* _What to produce_
When you reach the line with "You are a computer-use" in the listing below, write out that line and every one after it exactly, and skip the pictures.

* _Source data_
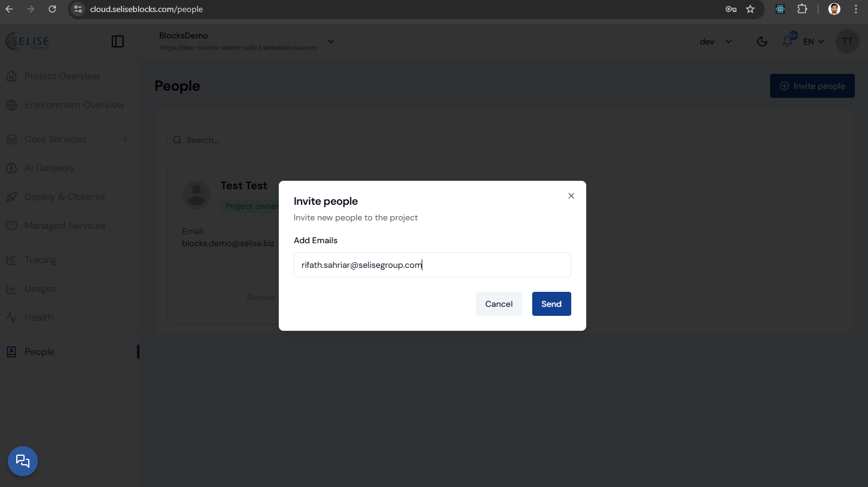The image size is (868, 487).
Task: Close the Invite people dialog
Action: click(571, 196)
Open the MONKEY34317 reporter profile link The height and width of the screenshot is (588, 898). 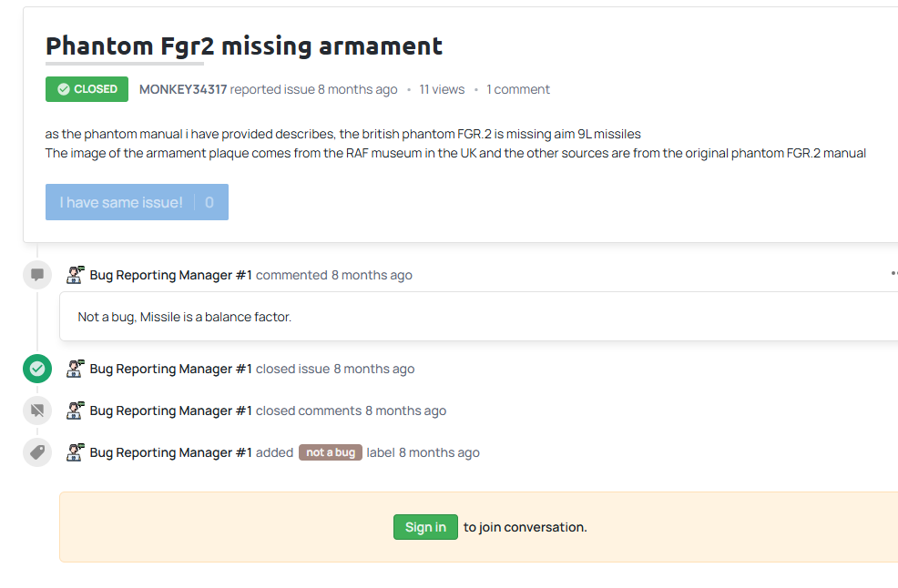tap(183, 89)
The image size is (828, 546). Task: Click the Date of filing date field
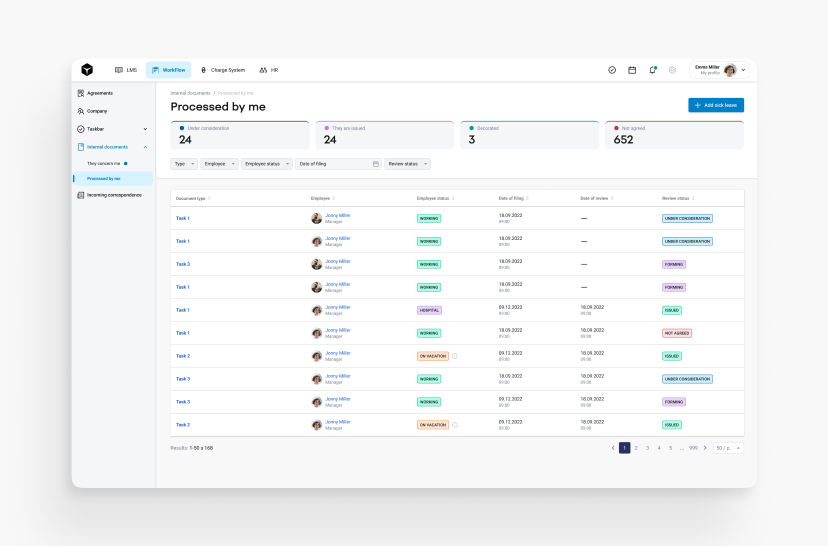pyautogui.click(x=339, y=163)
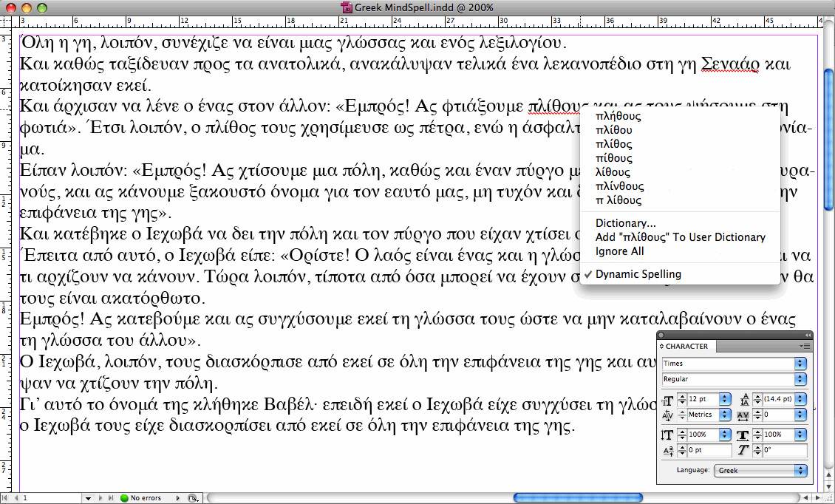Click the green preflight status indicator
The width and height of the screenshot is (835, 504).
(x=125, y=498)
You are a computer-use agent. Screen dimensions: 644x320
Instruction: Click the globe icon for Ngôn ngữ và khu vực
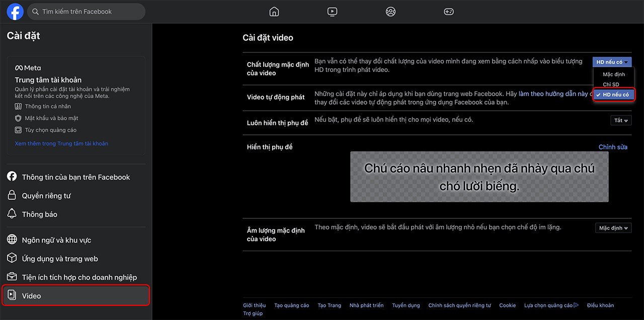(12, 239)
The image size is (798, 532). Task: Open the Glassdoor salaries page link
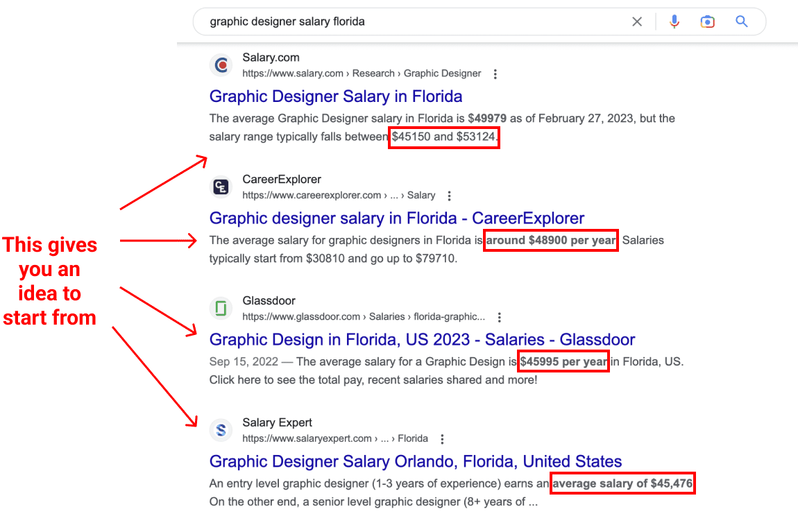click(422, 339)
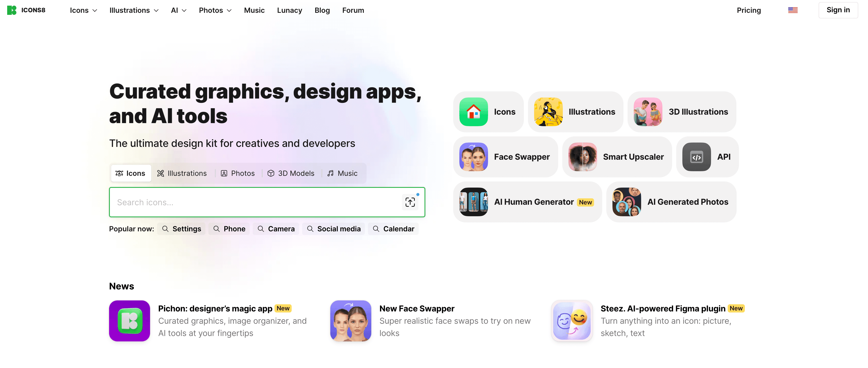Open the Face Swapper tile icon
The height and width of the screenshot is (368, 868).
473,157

* _Task answer_
You are a computer-use agent. Screen dimensions: 644x320
Instruction: Click the globe icon for Ngôn ngữ và khu vực
(12, 239)
The image size is (798, 532). Task: Open the Glassdoor salaries page link
click(422, 339)
Open the Face Swapper tile icon
The height and width of the screenshot is (368, 868).
473,157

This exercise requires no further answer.